··· SUPPLIED MATERIAL ···
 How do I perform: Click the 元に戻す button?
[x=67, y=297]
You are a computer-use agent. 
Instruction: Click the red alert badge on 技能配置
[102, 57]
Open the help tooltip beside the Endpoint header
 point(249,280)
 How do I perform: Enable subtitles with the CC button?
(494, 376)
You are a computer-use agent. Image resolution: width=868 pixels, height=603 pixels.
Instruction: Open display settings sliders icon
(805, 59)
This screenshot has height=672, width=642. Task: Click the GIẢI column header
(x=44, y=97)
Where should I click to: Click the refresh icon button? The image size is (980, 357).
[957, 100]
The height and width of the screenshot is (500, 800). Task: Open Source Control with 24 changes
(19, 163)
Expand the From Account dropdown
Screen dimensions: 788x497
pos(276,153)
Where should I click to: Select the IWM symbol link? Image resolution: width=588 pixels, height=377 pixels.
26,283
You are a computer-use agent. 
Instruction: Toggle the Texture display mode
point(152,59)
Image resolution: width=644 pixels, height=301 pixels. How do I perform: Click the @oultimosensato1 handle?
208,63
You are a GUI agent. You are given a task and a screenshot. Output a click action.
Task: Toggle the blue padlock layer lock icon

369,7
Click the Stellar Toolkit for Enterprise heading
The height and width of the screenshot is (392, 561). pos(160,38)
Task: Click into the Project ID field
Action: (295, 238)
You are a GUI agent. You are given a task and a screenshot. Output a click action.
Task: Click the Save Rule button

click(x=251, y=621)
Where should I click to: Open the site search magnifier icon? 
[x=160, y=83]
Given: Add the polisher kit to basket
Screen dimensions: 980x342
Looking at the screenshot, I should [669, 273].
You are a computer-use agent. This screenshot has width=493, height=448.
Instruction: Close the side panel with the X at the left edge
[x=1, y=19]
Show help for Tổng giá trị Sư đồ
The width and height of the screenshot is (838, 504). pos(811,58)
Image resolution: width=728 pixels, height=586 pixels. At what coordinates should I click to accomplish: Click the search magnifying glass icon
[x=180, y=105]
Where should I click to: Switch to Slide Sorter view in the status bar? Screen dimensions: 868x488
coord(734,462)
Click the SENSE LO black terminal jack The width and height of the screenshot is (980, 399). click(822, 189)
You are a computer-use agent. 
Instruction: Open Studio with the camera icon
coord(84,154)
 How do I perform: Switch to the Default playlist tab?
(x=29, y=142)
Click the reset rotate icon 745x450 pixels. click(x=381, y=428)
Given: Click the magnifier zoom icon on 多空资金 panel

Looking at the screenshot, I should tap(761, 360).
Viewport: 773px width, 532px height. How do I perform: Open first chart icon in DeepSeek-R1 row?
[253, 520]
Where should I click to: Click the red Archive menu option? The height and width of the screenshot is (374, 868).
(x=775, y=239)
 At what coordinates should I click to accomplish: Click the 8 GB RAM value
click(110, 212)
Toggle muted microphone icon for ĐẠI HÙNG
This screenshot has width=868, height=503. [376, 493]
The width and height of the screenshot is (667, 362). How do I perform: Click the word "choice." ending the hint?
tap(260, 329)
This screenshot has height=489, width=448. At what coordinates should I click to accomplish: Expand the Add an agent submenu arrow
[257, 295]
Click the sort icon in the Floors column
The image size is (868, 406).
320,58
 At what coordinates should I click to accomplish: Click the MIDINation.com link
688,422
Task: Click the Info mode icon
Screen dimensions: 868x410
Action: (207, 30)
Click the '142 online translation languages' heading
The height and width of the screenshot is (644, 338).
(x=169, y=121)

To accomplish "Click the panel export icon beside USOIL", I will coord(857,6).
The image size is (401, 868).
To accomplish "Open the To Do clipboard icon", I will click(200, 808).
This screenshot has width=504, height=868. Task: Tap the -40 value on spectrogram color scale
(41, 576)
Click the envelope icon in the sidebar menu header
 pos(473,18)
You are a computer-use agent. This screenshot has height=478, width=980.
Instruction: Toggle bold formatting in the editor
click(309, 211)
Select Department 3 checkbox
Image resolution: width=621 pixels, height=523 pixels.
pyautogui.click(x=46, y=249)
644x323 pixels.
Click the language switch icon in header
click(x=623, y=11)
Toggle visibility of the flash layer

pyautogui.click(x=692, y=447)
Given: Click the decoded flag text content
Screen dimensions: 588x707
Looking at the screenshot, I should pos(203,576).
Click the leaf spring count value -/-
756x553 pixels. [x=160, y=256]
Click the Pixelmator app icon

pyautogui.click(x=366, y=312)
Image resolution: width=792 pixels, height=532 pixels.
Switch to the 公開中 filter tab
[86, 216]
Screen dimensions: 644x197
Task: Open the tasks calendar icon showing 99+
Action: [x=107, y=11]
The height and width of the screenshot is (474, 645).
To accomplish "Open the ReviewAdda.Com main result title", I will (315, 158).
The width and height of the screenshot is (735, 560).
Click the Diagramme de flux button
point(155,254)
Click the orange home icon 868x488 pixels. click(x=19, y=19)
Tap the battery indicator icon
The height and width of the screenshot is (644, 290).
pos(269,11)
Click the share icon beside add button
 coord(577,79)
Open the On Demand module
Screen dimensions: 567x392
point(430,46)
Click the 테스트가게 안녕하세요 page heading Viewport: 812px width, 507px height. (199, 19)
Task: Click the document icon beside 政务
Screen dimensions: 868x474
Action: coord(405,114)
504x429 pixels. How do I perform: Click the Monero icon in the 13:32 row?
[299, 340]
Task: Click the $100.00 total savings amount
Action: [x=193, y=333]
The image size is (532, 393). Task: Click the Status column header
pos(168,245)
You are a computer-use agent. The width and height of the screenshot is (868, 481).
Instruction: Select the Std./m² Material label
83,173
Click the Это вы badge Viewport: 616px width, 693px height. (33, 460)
···
◆ EXERCISE DIRECTIONS
Copy out every line of the material above that mentions the word "computer".

◆ ANSWER BOX
You are a computer-use agent. 
You are a computer-use agent. Image resolution: width=868 pixels, height=603 pixels.
You are a computer-use agent. 
You are a computer-use agent. This screenshot has width=493, height=448.
You are a computer-use agent. 
You are a computer-use agent. This screenshot has height=478, width=980.
You are a computer-use agent. The width and height of the screenshot is (868, 481).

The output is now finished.